How "Texting" Would Work in a Real World Disease Management Program: How Many Nurses Do You Need To Hire? Can Physicians Deal With the Data Glut?

"My glucose is 149"
As population health providers such as care management vendors, home health agencies, medical homes, accountable care organizations and pharmacy benefit managers strive to increase both the quantity and quality of interactions with their patients, one thing is certain: traditional snail mail and phone calls are no longer equal to the task.

E-mail is an option (even as the lawyers worry about HIPAA and the CIO insists that it happens in a "walled garden") and then there's the emerging potential of social media (precontemplation in 140 characters or less?).

But how about cell phone texting?

The Disease Management Care Blog thought it would have been more common in population health settings, but it's not too sure. A quick literature search revealed some research on adolescent asthma care, diabetes, and lupus.  There's even this glowing review of the topic that describes multiple prospective studies in multiple countries that show that texting can have a positive impact on behavior change.

But before you run out and establish a texting option for your patients, you may want to read this hot-off-the-presses American Journal of Managed Care article first. Henry Fischer and colleagues from Denver Health recruited 47 persons with diabetes who were receiving their primary care in a Denver federally qualified community health center. The study subjects went through a short (3 month) pre-post study that piloted the impact of three-times-week text inquiries about blood glucoses plus reminders about upcoming appointments. If patients mistyped their answers, they were called by a nurse.

There are no data on the impact on blood glucose control, but that's OK. The DMCB learned some other useful stuff:

1. The Digital Divide: Cell phones are often the sole means of communication for patients who cannot otherwise afford a landline, internet access or a computer. If you're serving a socioeconomically disadvantaged population, texting may not be just the best option (because you need to get past caller ID), it's the only option

2. Ageism? Don't believe that this can only be used in adolescents. Nine of the persons in this pilot were between the ages of 60 and 69.

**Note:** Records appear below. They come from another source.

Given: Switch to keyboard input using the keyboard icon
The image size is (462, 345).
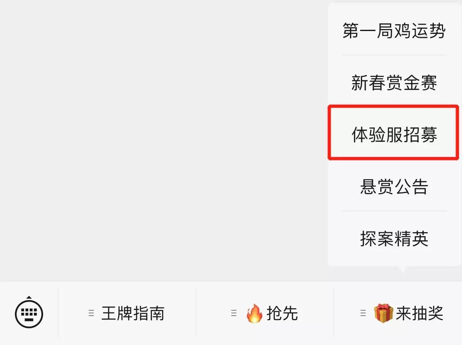Looking at the screenshot, I should 29,314.
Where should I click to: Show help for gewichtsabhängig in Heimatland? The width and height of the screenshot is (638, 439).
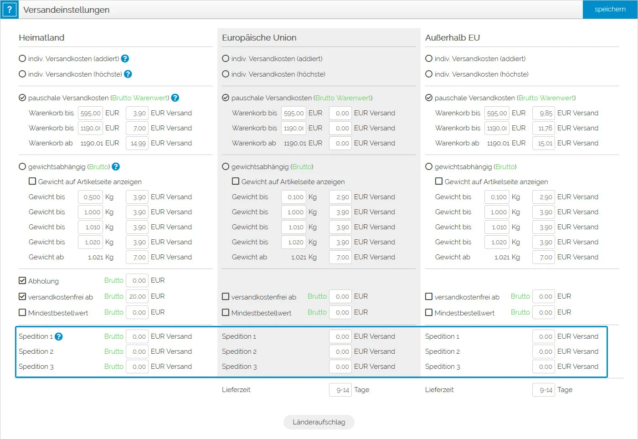116,167
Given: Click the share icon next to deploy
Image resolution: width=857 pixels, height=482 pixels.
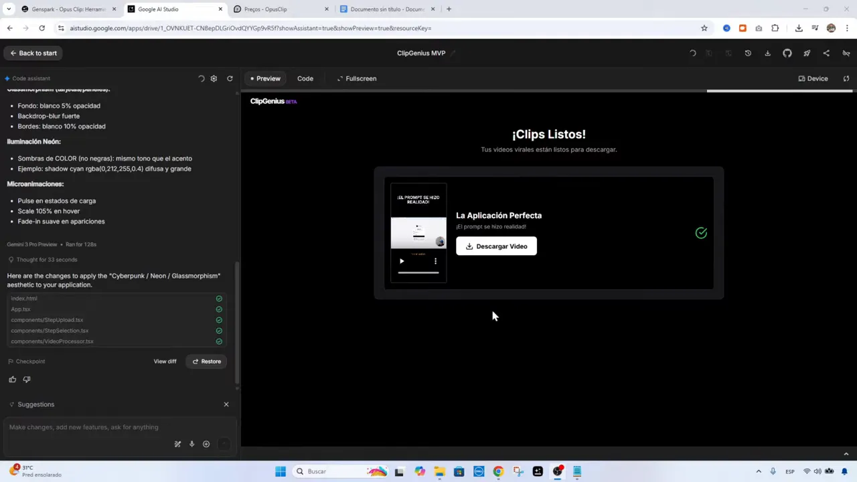Looking at the screenshot, I should pyautogui.click(x=826, y=53).
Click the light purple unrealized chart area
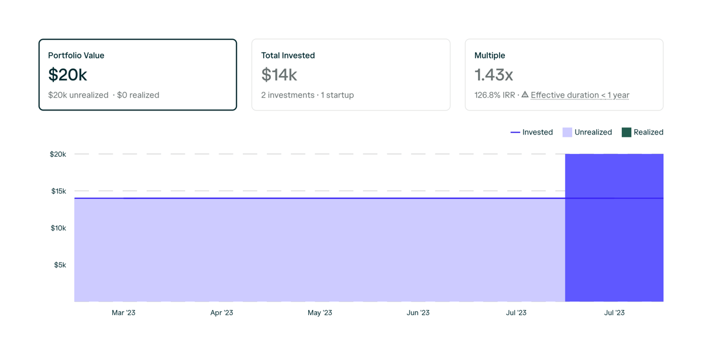 293,251
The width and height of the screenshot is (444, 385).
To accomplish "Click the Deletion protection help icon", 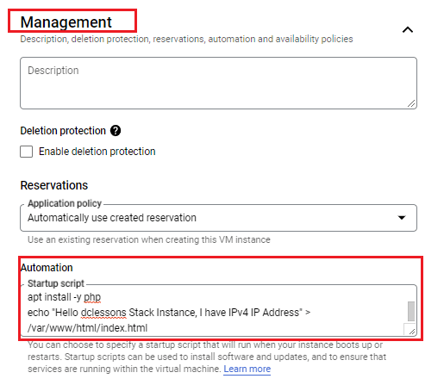I will click(x=116, y=131).
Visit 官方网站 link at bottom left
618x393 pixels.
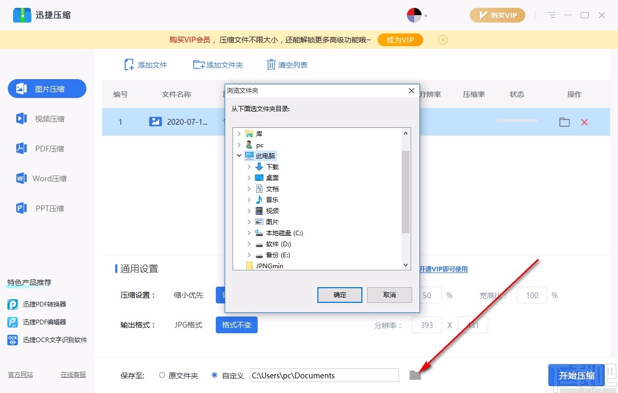[x=20, y=375]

3. The Silent Treatment: The DMCB occasionally texts its spawn and, like many of the parents reading this post, gets ignored. But now you know that you are not alone because about a third (32% of the 1585 messages in this trial to be exact) will be ignored by patients.

4. Fat fingers? Nope. 99% of the texts were formatted correctly.

5. Oh, those pesky full time equivalents: Of course the only reason any health system CFO will OK the budget for a texting service is so you don't have to hire anybody and hopefully even "downsize." The bad news is that someone needs to monitor things: this study describes a "0.2" FTE nurse. The DMCB guesstimates thats one nurse for every 250 persons in a high volume (three times a week) texting-only care management program. Cutting the volume of messages to once a week may mean one nurse for every 750 participants. You get the picture.

6. The physicians?  You guessed it, the busy physicians were unable to get to the text message result a whopping 88% of the time.  A classic example of electronic data glut.  Better to let non-physicians manage this, says the DMCB, even if the CFO doesn't like it.

The DMCB Bottom Line: As far as the research goes, we already knew that texting can lead to behavior change.  This AJMC article was more of a real world effectiveness study that yielded some important insights on the target population, response rates, staff support ratios and the risks of burdening physicians with information overload.